问题描述
我已经使用numpy编写了代码,该代码采用大小为(m x n)的数组...行(m)是由(n)个特征组成的单个观察结果...并且创建了大小为(m x m)的平方距离矩阵.该距离矩阵是给定观察值与所有其他观察值的距离.例如.第0行第9列是观测值0与观测值9之间的距离.
I have written code using numpy that takes an array of size (m x n)... The rows (m) are individual observations comprised of (n) features... and creates a square distance matrix of size (m x m). This distance matrix is the distance of a given observation from all other observations.
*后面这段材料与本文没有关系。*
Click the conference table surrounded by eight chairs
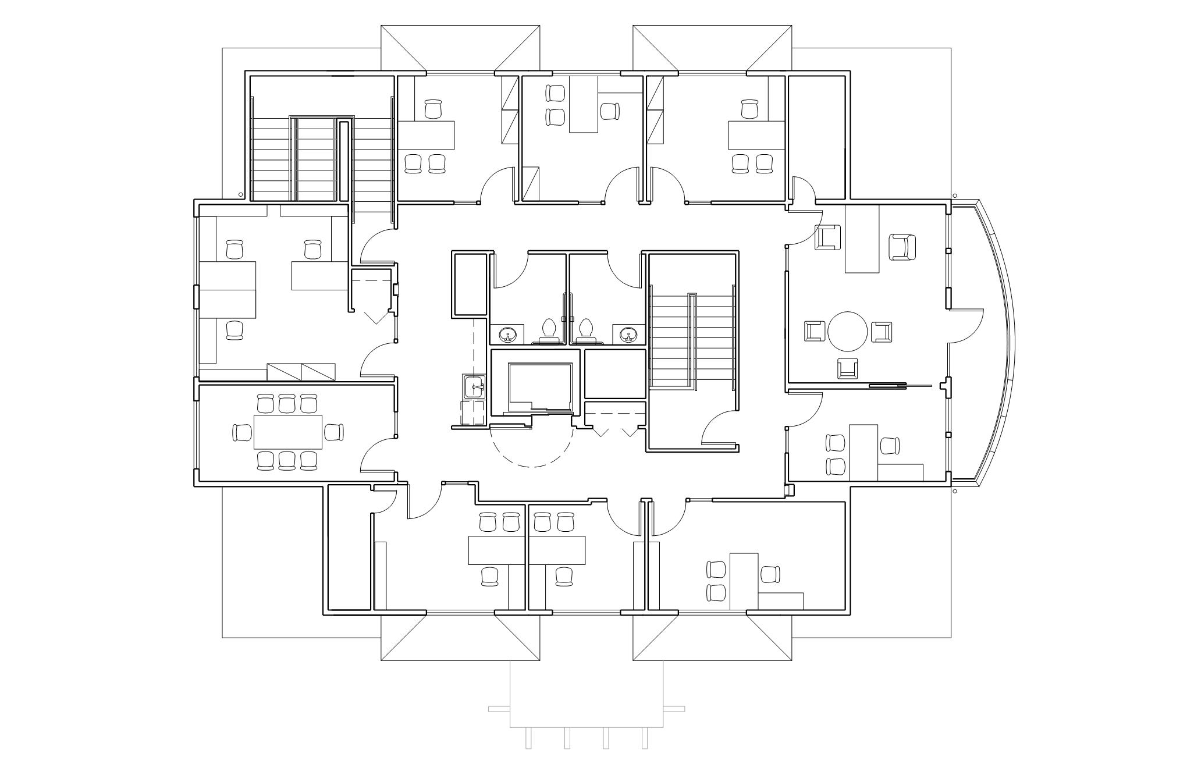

E.g. row 0 column 9 is the distance between observation 0 and observation 9.
import numpy as np
#import cupy as np
def l1_distance(arr):
return np.linalg.norm(arr, 1)
X = np.random.randint(low=0, high=255, size=(700,4096))
distance = np.empty((700,700))
for i in range(700):
for j in range(700):
distance[i,j] = l1_distance(X[i,:] - X[j,:])
我通过注释第二条import语句在cupy上尝试在GPU上进行此操作,但显然double for循环的效率极低.它需要大约numpy大约6秒,但是cupy需要26秒.我知道为什么会这样,但是我现在还不清楚如何并行化此过程.
I attempted this on GPU using cupy by umcommenting the second import statement, but obviously the double for loop is drastically inefficient. It takes numpy approx 6 seconds, but cupy takes 26 seconds. I understand why but it's not immediately clear to me how to parallelize this process.
我知道我需要编写某种归约内核,但是我无法考虑如何根据对另一个数组元素的迭代操作来构造一个cupy数组.
I know I'm going to need to write a reduction kernel of some sort, but I can't think of how to construct one cupy array from iterative operations on elements of another array.
推荐答案
在A100 GPU中使用广播CuPy花费0.10秒,而在NumPy中花费6.6秒
Using broadcasting CuPy takes 0.10 seconds in a A100 GPU compared to NumPy which takes 6.6 seconds
for i in range(700):
distance[i,:] = np.abs(np.broadcast_to(X[i,:], X.shape) - X).sum(axis=1)
此向量化使一个向量与所有其他向量的距离平行.
This vectorizes and makes the distance of one vector to all other ones in parallel.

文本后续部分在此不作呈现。